All dressed up and no place to go

Ihaven’t posted for — what, five months now? — because every time I have an idea it somehow ends up with the phrase “that fucking Trump.” The original idea could be about television or books or movies, or gardening or the importance of regular oil changes, and still those words keep forcing themselves forward in the first paragraph.

But I’m past it now. I figure it’s not up to me to forestall the end of Western civilization. My eight or so fans are already on board. If anybody else cares about it, let them step up. That fucking Trump.

Meantime, I finally got around to watching the last two episodes of the sixth season of “Game of Thrones.” That’s how cutting-edge I am. I was loving the season last year about this time, and then my trial HBO subscription ran out.

The hardest part was avoiding spoilers for 12 freaking months.
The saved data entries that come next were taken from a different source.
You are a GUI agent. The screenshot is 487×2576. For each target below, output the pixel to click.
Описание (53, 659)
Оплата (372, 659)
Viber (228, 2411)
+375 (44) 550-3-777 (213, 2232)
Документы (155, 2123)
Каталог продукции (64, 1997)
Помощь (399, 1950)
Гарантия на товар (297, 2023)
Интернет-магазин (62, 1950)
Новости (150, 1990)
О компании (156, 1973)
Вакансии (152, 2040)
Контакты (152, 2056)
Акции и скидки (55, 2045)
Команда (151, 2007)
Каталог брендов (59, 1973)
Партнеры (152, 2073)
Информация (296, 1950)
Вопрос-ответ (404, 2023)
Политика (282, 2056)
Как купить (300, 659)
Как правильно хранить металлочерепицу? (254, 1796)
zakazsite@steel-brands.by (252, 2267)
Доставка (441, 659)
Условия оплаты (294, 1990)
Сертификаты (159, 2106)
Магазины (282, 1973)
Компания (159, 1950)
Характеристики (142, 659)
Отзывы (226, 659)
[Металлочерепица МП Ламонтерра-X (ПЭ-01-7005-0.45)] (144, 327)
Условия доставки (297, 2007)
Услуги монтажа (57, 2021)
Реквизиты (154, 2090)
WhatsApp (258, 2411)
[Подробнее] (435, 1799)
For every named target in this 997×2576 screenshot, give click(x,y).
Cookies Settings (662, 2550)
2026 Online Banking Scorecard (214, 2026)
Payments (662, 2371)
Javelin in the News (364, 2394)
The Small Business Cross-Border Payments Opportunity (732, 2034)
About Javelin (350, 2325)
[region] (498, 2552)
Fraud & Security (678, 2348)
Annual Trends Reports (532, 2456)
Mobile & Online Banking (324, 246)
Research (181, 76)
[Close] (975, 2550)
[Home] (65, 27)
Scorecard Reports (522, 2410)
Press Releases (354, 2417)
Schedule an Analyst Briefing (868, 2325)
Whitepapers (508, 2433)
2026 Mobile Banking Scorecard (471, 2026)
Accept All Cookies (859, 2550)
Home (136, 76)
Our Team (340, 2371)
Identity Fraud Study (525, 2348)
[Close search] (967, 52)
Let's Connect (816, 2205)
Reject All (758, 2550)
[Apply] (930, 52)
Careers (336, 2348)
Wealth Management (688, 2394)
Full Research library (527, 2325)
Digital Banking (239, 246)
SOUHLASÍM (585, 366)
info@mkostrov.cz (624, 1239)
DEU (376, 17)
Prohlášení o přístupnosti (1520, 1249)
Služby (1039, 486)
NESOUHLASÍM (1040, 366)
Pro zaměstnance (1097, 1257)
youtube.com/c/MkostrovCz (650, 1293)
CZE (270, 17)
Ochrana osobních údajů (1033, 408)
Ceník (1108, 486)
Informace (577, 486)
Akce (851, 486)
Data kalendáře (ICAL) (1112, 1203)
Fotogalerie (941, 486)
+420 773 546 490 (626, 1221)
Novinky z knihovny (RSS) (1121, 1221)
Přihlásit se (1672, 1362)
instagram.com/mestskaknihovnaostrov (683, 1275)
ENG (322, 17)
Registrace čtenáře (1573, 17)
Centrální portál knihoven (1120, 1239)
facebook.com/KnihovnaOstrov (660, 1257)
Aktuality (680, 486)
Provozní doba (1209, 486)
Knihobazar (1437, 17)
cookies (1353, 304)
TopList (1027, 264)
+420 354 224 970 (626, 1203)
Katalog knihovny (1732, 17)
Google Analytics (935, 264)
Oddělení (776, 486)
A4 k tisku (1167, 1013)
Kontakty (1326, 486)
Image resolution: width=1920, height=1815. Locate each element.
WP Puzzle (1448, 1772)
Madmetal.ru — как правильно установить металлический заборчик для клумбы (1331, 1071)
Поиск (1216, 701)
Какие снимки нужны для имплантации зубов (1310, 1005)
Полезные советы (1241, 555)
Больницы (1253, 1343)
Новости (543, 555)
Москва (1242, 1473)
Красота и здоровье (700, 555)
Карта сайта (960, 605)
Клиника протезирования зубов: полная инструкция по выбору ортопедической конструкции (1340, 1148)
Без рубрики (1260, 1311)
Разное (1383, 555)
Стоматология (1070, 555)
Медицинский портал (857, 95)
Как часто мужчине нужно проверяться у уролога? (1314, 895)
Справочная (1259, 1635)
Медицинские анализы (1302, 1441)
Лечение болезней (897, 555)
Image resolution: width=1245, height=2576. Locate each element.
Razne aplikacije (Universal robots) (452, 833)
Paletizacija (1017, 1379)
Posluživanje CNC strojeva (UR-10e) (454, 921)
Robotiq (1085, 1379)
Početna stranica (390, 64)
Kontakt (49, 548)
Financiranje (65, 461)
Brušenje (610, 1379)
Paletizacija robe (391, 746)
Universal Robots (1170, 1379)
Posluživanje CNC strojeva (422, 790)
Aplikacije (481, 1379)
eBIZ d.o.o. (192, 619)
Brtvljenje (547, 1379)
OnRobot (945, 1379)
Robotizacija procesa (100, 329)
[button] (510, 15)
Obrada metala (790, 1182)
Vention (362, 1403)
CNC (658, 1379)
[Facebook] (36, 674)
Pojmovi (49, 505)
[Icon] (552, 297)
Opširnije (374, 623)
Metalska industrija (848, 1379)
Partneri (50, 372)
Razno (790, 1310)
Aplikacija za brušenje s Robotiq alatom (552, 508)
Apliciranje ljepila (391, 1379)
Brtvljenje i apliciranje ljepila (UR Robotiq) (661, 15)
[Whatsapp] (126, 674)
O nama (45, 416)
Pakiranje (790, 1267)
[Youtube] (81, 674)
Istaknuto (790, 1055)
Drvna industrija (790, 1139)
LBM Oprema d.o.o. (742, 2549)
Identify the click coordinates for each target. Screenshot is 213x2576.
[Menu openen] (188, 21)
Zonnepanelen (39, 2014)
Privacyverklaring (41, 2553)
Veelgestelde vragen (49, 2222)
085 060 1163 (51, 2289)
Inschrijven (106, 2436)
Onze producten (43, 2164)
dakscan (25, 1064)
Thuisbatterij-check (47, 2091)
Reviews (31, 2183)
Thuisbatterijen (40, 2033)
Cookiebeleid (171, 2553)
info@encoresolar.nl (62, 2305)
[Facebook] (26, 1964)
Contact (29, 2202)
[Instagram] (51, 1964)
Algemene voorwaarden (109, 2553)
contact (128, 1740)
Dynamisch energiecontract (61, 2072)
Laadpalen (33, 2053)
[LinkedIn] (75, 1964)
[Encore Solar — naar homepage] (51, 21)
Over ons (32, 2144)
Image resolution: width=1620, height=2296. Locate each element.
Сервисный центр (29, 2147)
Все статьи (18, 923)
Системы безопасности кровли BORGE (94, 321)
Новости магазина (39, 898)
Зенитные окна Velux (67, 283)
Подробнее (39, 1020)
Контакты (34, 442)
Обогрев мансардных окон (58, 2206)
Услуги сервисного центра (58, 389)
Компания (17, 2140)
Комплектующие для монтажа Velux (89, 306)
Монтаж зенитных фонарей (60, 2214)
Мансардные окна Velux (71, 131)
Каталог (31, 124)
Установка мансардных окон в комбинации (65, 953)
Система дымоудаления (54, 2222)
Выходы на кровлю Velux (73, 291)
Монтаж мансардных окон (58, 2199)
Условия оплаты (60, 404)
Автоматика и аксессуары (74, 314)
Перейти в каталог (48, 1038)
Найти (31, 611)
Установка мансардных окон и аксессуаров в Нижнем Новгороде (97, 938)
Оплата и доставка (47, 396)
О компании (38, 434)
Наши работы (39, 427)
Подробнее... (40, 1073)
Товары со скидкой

Turns out I needn’t have bothered. Everything in the finale I saw coming a mile off. Ramsay Bolton was finally consumed by Rottweilers, and dopey Daenarys finally achieved total air superiority over greater Westeros. Cersei just keeps on Cersein’ — which is a good thing. Without her, there’d be no reason for a seventh season.

Right? Don’t talk to me about the White Walkers. They were missing in action as season six expired, and I have to say this much-ballyhooed invasion is not exactly a blitzkrieg. I mean, they’ve been lurching around the north country for several years now, and still don’t seem to have mastered the art of a simple forward advance.

Anyway, I’m now up to date on GoT, just in time for the last season’s debut on the 16th. I’ll be watching, even though it costs three bucks an episode on Amazon. Turns out I’m between shows now: “Better Call Saul” is done for the year, and so is “Fargo.” We’re watching “The Americans” and “A French Village” in the meantime. I like ’em OK, but … more about those later.